Paris accueille ce jeudi 5 octobre  les 14 ministres des finances de la Zone Franc.  La rencontre se tient alors que la Communauté économique de l’Afrique Centrale (CEMAC) ne détiendrait plus que l’équivalent de 2 mois d’importations en réserves.

Si l’Union économique et monétaire présente une bien meilleure situation, avec 5 mois d’importations et une croissance soutenue, il n’en demeure pas moins qu’elle reste elle aussi confrontée au retour de bâton de la conjoncture des matières premières (cacao principalement) tout en devant une partie de ses réserves au cours bas du pétrole. 

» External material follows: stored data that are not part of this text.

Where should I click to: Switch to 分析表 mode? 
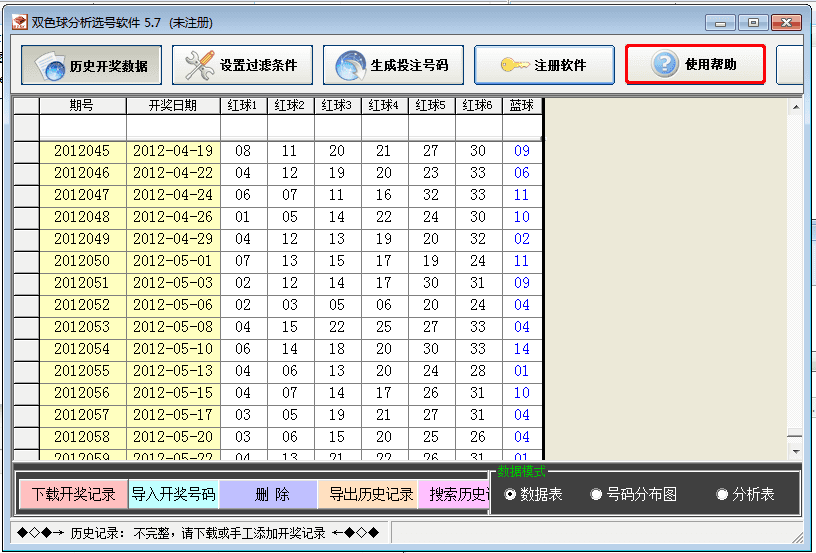(x=722, y=494)
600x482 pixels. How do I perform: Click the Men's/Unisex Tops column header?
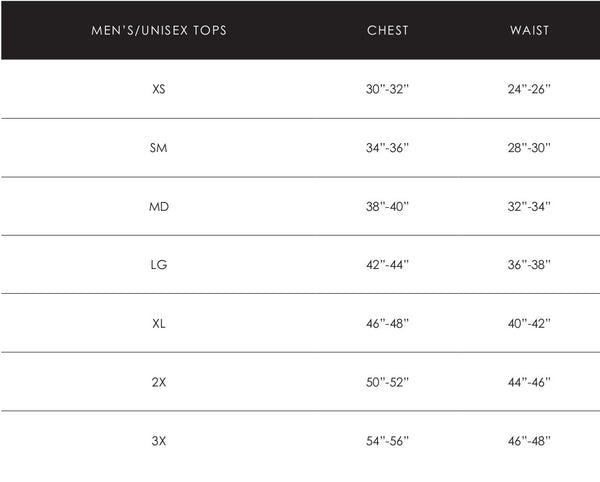(x=159, y=30)
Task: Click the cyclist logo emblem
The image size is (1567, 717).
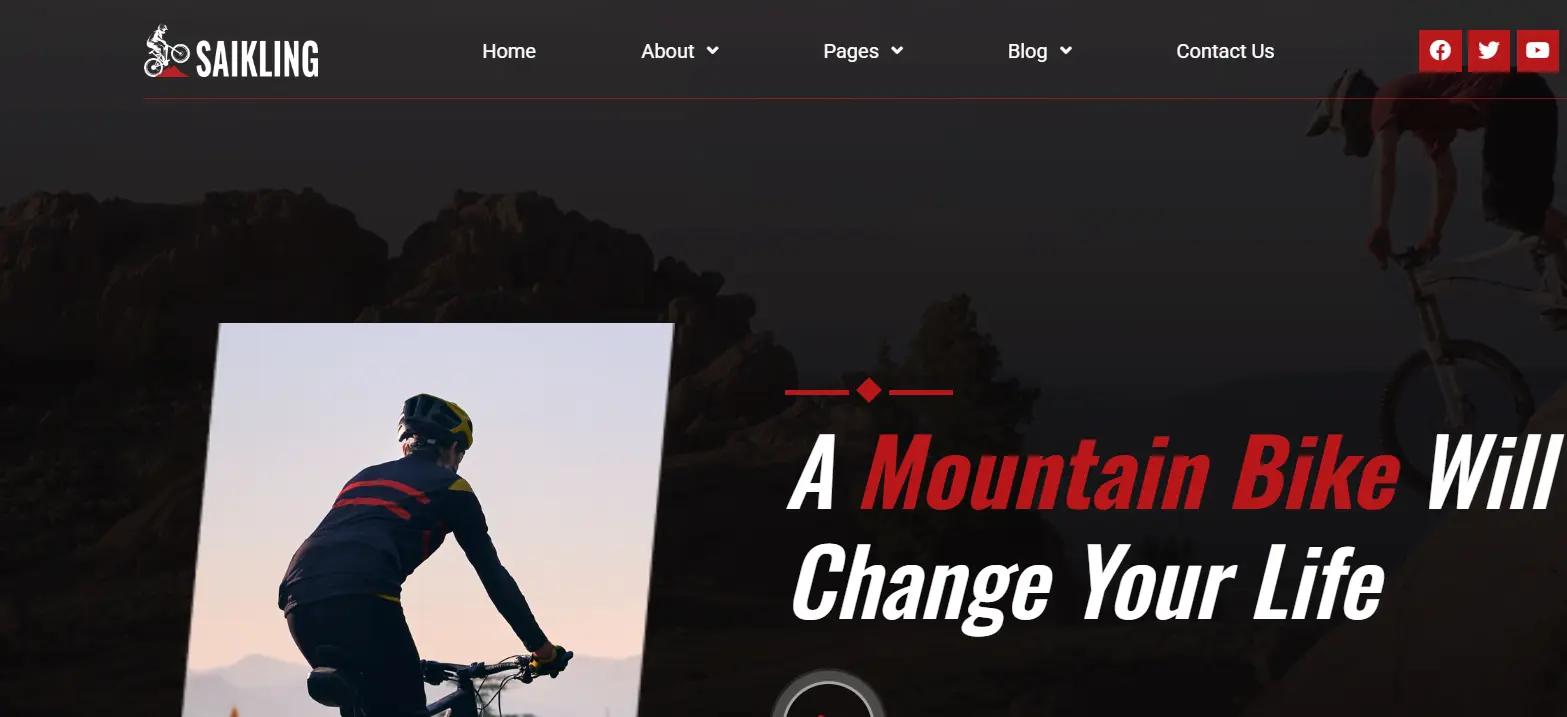Action: (x=166, y=52)
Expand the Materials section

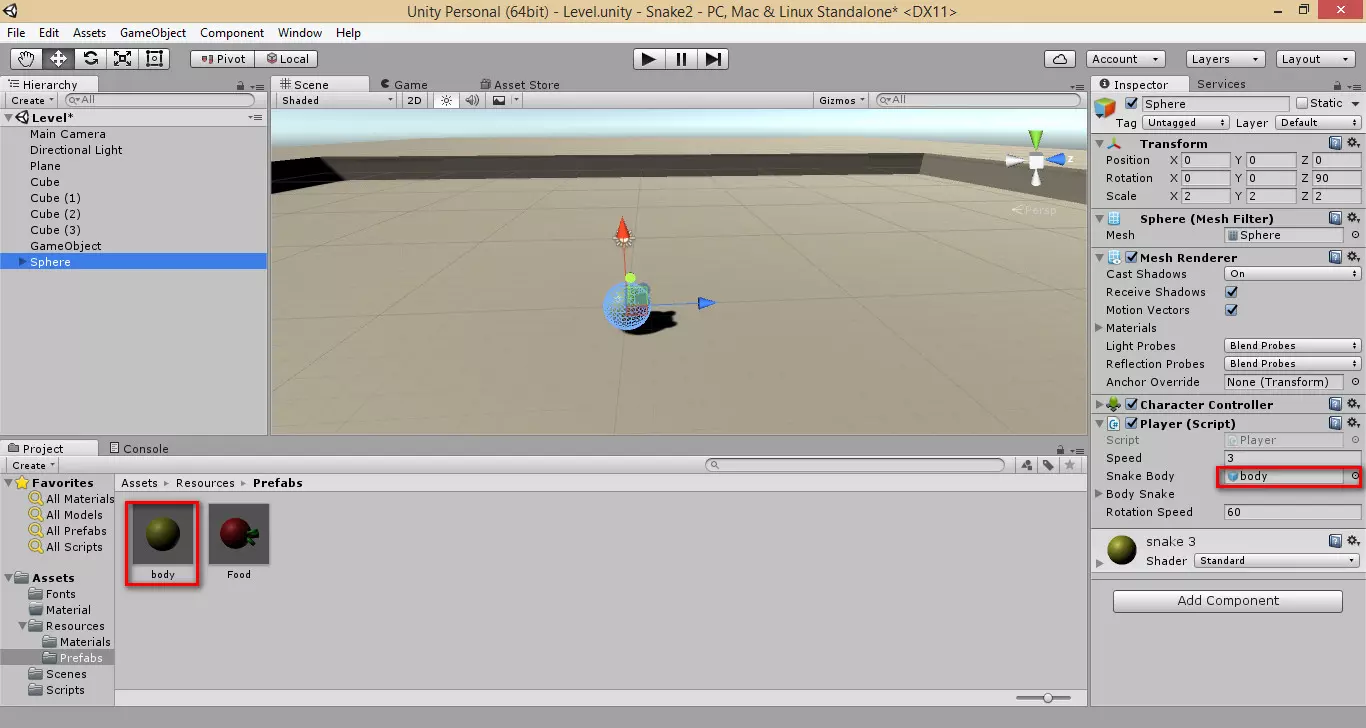[1101, 328]
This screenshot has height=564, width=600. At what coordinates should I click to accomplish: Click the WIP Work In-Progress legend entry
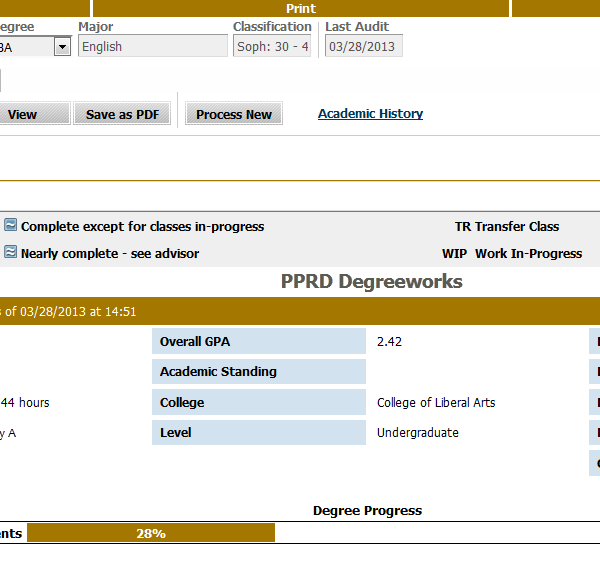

Dans le fond, la réunion de Bercy traitera des grands équilibres en prélude de la rencontre des institutions de Bretton Woods. Plusieurs pistes sont à l’étude pour relever le niveau de financement des Budgets stratosphériques de certains pays.  Bercy est d’avis qu’il faut augmenter la pression fiscale, “jugée faible (15% du PIB) ” par les théoriciens de l ‘économie. Cette option “macroniste” défendue par  serait tiédement accueillie par les leaders africains qui savent mieux que quiconque que le colbertisme à outrance ne rime pas toujours avec  la paix sociale.

Si le programme de cette réunion est assez classique, il n’en demeure pas moins que la question fondamentale, devenue incontournable,  reste l’avenir même d’une monnaie dénoncée par nombre d’économistes et d’activistes africains.